Samedi, face à Andreeva, elle délivra une master class en la matière, sans jamais paniquer les trois fois où elle concéda sa mise en jeu au début du match, servant même à 5-4 pour le gain de la première manche, que sa cadette arracha sur le fil au tie-break. Chaque fois qu’elle se sortait d’une situation délicate, l’Américaine serrait le poing à coups de « come on » rageurs quand son adversaire parut jeter l’éponge dès que Gauff la breaka au début du deuxième set. L’aînée se montra entreprenante jusqu’au bout, haussant son niveau de jeu à mesure que le match avançait.

Dans son box, Patrick Mouratoglou, qui la conseille durant cette quinzaine, se disait sans doute que sa présence dans le box n’était pas étrangère au renversement de la marque.

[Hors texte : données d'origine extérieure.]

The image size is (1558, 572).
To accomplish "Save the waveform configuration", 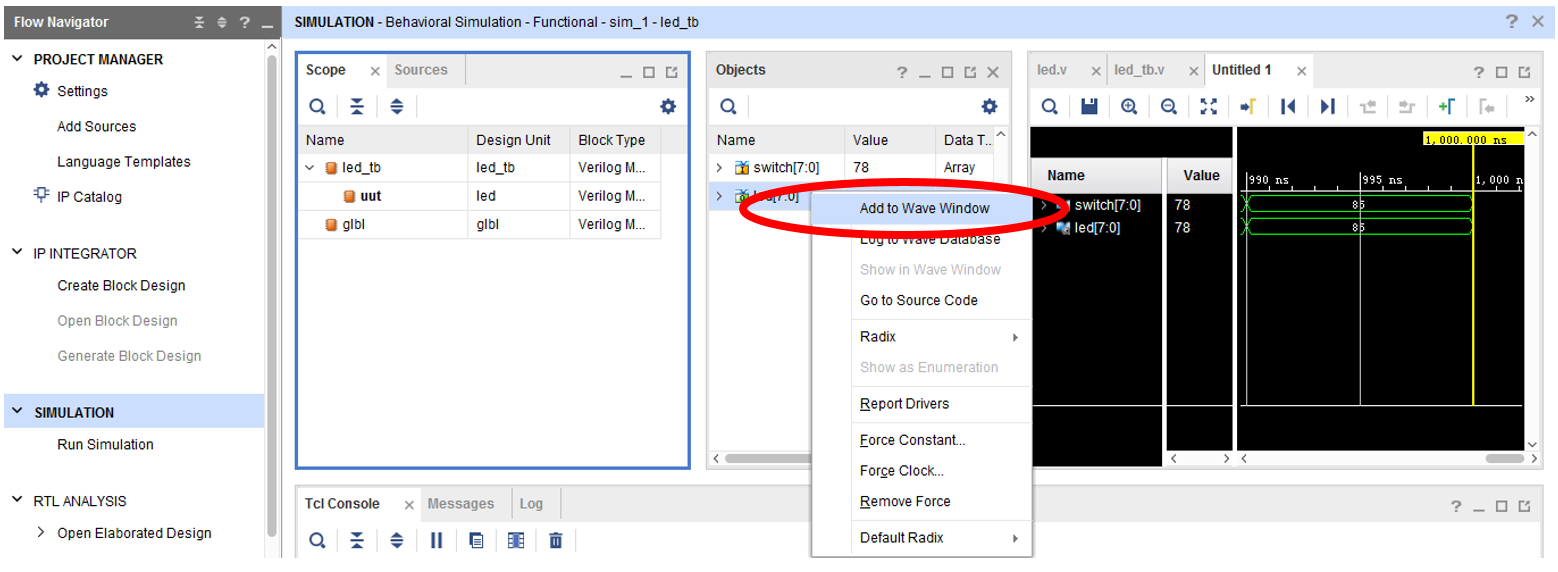I will (x=1089, y=106).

L’ancien mentor de Serena Williams a accouru du court Philippe-Chatrier sitôt fini le match de son deuxième poulain, le Danois Holger Rune – qualifié pour les huitièmes après sa victoire face à l’Argentin Genaro Alberto Olivieri (6-4, 6-1, 6-3).

Interrogée en conférence de presse sur le geste coupable de son adversaire envers le public, Gauff ne tira pas à boulets rouges sur Andreeva : « Naturellement, on n’est pas censé balancer une balle en direction du public, mais vous ne vous en souvenez peut-être pas, j’ai cassé une raquette sur le court ici lors de ma défaite en quarts de finale en 2021. Je ne vais pas la blâmer pour son âge, le tennis est un sport frustrant, c’est juste le geste d’une athlète qui ressent de la frustration, cela arrive. » Chez Gauff, la jeunesse n’empêche pas la sagesse.